### RECORD EXCERPTS
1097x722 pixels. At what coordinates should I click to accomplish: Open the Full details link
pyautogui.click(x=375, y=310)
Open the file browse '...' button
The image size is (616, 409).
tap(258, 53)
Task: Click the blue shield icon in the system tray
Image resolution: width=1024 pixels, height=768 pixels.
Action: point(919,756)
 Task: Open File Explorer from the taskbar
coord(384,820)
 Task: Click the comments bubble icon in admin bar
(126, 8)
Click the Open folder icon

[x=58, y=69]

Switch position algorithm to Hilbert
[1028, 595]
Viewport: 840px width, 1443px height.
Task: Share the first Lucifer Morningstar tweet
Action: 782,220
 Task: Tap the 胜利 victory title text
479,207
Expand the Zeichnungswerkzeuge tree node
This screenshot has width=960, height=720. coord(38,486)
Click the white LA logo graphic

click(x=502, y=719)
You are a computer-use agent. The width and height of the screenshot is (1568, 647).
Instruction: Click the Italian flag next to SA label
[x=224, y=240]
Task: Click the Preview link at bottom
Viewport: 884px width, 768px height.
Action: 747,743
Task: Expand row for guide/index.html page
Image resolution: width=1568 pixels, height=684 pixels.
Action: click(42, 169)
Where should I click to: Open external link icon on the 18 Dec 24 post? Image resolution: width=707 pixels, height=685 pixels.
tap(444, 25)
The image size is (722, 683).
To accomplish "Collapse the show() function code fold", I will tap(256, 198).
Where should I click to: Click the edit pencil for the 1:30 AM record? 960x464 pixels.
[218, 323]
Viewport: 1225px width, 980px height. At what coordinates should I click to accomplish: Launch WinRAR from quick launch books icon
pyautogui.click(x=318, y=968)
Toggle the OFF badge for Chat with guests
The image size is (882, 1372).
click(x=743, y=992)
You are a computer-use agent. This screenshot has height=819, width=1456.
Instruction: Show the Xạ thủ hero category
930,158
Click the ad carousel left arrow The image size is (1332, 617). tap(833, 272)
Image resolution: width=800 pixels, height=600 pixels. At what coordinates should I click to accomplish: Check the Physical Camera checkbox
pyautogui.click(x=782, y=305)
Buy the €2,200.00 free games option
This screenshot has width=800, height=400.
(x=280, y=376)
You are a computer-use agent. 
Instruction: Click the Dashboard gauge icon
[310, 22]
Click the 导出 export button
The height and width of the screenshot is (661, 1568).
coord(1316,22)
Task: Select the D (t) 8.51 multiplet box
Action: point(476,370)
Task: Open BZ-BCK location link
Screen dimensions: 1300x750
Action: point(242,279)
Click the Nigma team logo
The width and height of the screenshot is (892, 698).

### WHAT YOU SHOULD DO
With the line containing "Viewport: 884px width, 768px height." as the first and the last line of the data as the final one, copy every line between them exactly, those two included.

### YOUR RESPONSE
Viewport: 884px width, 768px height.
Action: 747,743
Task: Expand row for guide/index.html page
Image resolution: width=1568 pixels, height=684 pixels.
Action: click(42, 169)
Where should I click to: Open external link icon on the 18 Dec 24 post? Image resolution: width=707 pixels, height=685 pixels.
tap(444, 25)
The image size is (722, 683).
To accomplish "Collapse the show() function code fold", I will tap(256, 198).
Where should I click to: Click the edit pencil for the 1:30 AM record? 960x464 pixels.
[218, 323]
Viewport: 1225px width, 980px height. At what coordinates should I click to accomplish: Launch WinRAR from quick launch books icon
pyautogui.click(x=318, y=968)
Toggle the OFF badge for Chat with guests
The image size is (882, 1372).
click(x=743, y=992)
You are a computer-use agent. This screenshot has height=819, width=1456.
Instruction: Show the Xạ thủ hero category
930,158
Click the ad carousel left arrow The image size is (1332, 617). tap(833, 272)
Image resolution: width=800 pixels, height=600 pixels. At what coordinates should I click to accomplish: Check the Physical Camera checkbox
pyautogui.click(x=782, y=305)
Buy the €2,200.00 free games option
This screenshot has width=800, height=400.
(x=280, y=376)
You are a computer-use agent. 
Instruction: Click the Dashboard gauge icon
[310, 22]
Click the 导出 export button
The height and width of the screenshot is (661, 1568).
coord(1316,22)
Task: Select the D (t) 8.51 multiplet box
Action: point(476,370)
Task: Open BZ-BCK location link
Screen dimensions: 1300x750
Action: point(242,279)
Click the Nigma team logo
The width and height of the screenshot is (892, 698).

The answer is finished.